BootHole vulnerability resides in the GRUB2 bootloader, and if exploited, could potentially allow attackers to bypass the Secure Boot to gain high-privileged persistent access to the targeted systems.
According to security researchers at Eclypsium, the BootHole vulnerability affects almost all Linux distributions and Windows systems using GRUB2 bootloader with Secure Boot.
And the Unified Extensible Firmware Interface (UEFI) also uses a bootloader to load critical components, and the operating system to ensure that only cryptographically signed code executes during the boot process.
How GRUB2 Bootloader Vulnerability affects Linux Systems
BootHole is a buffer overflow vulnerability affecting all versions of GRUB2, and it parses content from the config file, which are typically not signed like other files and executables, allowing attackers to break the trust mechanism.

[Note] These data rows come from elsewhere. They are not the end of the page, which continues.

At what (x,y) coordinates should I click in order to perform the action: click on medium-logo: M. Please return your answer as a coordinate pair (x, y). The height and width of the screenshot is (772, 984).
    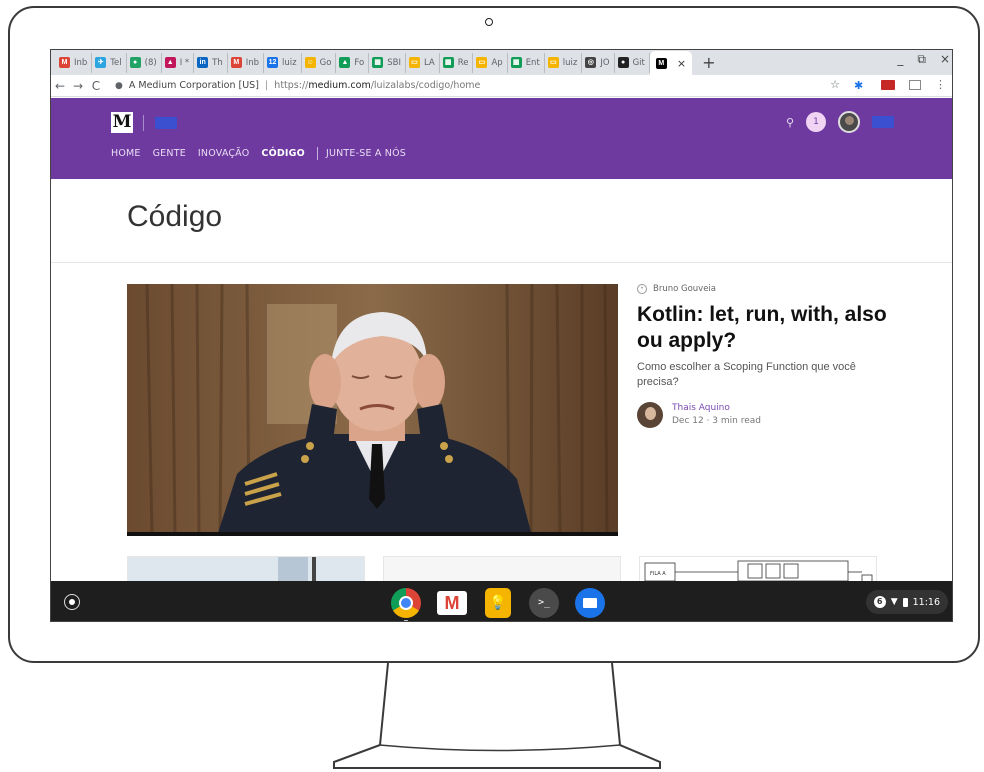
    Looking at the image, I should click on (122, 122).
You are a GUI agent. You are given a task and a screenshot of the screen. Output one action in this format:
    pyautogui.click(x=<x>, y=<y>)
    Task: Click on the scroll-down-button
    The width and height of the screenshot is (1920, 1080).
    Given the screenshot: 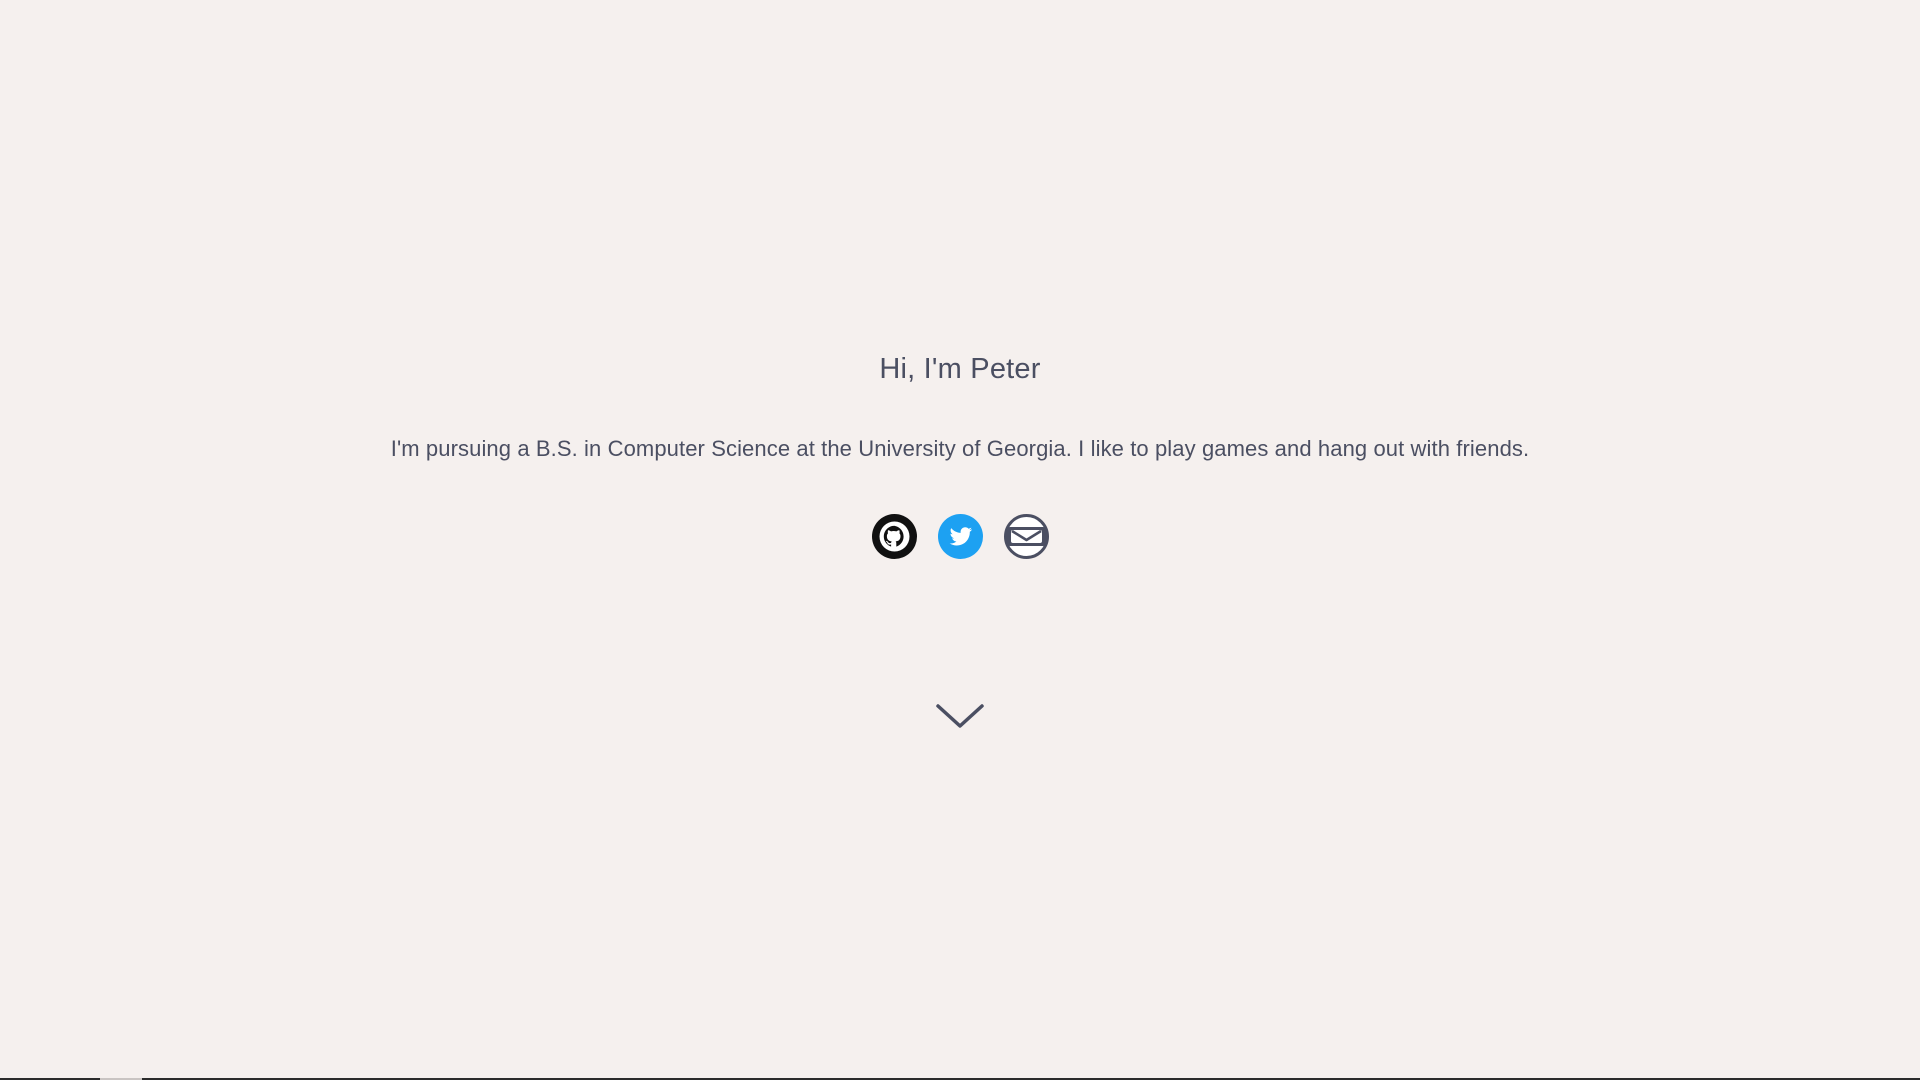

While GRUB2 is the most popular bootloader in Linux distros, making all such systems vulnerable to attacks. An attacker can gain arbitrary code execution within the UEFI execution environment through the buffer overflow, which could be leveraged to run malware, change the boot process, or execute any other malicious codes.
The grub.cfg file which is located in the EFI system partition could also be used to modify the file, as an attacker will still require initial foothold on the targeted system with admin privileges to eventually enable additional escalation of privilege and persistence on the device.
How the Linux Distros are Responding To BootHole
Eclypsium has responsibly coordinated with the major Linux developers in response to BootHole, with the security teams haven released security fixes for their various affected products and some are still working on the fixes as well.
Debian developers have acknowledged the BootHole vulnerability and are currently doing an in-depth audit of GRUB2’s source code, with Debian 10 “buster” as the first Debian release to include support for UEFI Secure Boot, the Debian security team have scheduled the fixes in the upcoming version 10.5 point release on August 1, 2020.
The most popular Linux distros, Ubuntu have also released updates for GRUB2 bootloader with Ubuntu 14.04 ESM, 16.04 LTS, 18.04 LTS, and 20.04 LTS in 2.06 from the Canonical security team.